I just watched the movie again recently. I taped it so my husband could see it. He hadn’t heard of it, so obviously he didn’t know the story. He was raised outside of the US through 8th grade, then 2 years of high school here, then returned back to his country, so it isn’t odd he never had heard of it.

I only had read it and seen the movie previously, because it was taught in a class of mine. I am surprised there might be Americans who have never heard of it, but I don’t think anything negative about them. I never read A Wrinkle In Time, but half my school did. I just a didn’t have the teacher who chose to teach that book.

I don’t like to read books much, so I’m not likely to read it on my own, especially when I was younger. I didn’t have the teacher who assigned The Catcher in the Rye, but I wound up reading, because my boyfriend was assigned it. That’s a great book. Much more enjoyable to me than To Kill a Mockingbird, and much more relatable for me when I was a teen. The racist stuff was lost on me as a child. I couldn’t relate to it much at all. I couldn’t wrap my head around being mean to someone based on race, and it seemed like something from history that didn’t apply to my life.

Huck Finn was kind of lost on me also, and I didn’t make through the movie Gone With The Wind until my 40’s.

DoNotKnow's avatar

I am 43, live in the U.S., never read it, and have no idea what it’s about.

canidmajor's avatar

I would simply assume that the person was not familiar with the book.
Because To Kill A Mockingbird is not the only resource about how racism affects the US justice system, I would assume they knew about racism.
It’s literature. Thought provoking, discussion inspiring, yes, and important as a work of fiction, but certainly not something on which to judge another person, whether or not they’ve read it.

Recommend it, then leave it alone.

elbanditoroso's avatar

It really depends on where you went to junior high / high school.

Where I went, it was a class reading in (I think) 10th grade. So everyone in my school would be familiar with it.

BUT – I grew up in the Northern US, in a fairly highly educated and wealthy suburb, with a decided liberal population. So we read all sorts of stuff – Animal Farm, 1984, Brave New World, stuff by Vonnegut – all in the curriculum.

I would imagine that in some areas of the US (particularly the south and southeast) the reading curriculum was, shall we say, less progressive and less controversial. So To Kill a Mockingbird, with its racial themes, probably was not read.
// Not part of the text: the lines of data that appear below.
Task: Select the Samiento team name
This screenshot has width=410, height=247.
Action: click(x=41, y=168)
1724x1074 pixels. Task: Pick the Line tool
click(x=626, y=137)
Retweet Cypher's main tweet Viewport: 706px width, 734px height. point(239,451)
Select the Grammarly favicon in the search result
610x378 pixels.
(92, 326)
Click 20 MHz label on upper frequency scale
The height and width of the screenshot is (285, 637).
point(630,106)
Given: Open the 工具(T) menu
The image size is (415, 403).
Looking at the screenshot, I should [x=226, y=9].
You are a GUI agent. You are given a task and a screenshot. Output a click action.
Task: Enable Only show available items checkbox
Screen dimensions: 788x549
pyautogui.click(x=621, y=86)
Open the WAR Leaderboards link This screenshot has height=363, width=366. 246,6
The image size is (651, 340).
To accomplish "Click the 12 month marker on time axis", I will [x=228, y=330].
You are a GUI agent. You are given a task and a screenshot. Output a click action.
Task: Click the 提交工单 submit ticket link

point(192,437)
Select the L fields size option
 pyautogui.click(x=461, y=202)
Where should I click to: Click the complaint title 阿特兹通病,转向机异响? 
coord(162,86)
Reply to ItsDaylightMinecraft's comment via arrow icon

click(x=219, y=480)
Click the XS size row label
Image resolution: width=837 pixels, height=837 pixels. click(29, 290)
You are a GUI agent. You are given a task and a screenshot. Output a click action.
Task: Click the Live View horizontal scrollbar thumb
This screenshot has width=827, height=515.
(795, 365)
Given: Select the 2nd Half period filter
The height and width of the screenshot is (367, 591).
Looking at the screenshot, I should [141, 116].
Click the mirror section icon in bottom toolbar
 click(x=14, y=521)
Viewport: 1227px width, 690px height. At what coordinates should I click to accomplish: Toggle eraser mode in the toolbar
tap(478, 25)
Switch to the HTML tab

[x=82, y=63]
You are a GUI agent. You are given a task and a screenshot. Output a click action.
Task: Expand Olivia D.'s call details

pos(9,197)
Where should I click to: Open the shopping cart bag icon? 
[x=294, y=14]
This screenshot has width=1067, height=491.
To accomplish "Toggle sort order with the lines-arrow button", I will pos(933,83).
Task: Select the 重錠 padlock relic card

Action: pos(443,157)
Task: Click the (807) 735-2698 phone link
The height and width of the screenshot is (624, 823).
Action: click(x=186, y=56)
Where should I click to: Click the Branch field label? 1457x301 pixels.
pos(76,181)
The number of people who read thought-provoking books after high school (or college) drops significantly.

JLeslie's avatar

@elbanditoroso I wonder if it was taught in schools in the deep south back 30–40 years ago? I read it while living in MD, the suburbs of DC.

ucme's avatar

No.
I wouldn’t assume anything.
It doesn’t matter.
Same as if an englishman knows jack shit about Robin Hood.

keobooks's avatar

I know the general story, but I never read it. I should, being a school librarian and all. But I don’t even feel guilty.

JLeslie's avatar

I wanted to add I find the book and movie rather boring and too long. It moves too slowly, even to the point I wanted the actors to speak faster. My husband kept asking, “when are they going to start the trial?”

Pachy's avatar

I’m past middle age and embarrassed to say that I never read it. But having grown up in a small Texas city with parents who were both highly liberal and socially conscious and movie addicts, I saw and was moved a bushel and a Peck by the film version in my teens and have seen it a number of times since, somewhat revising through the years some of my initial impressions of its themes and quality. Now that the Ms. Lee’s new book is out, I plan to read it and Mockingbird.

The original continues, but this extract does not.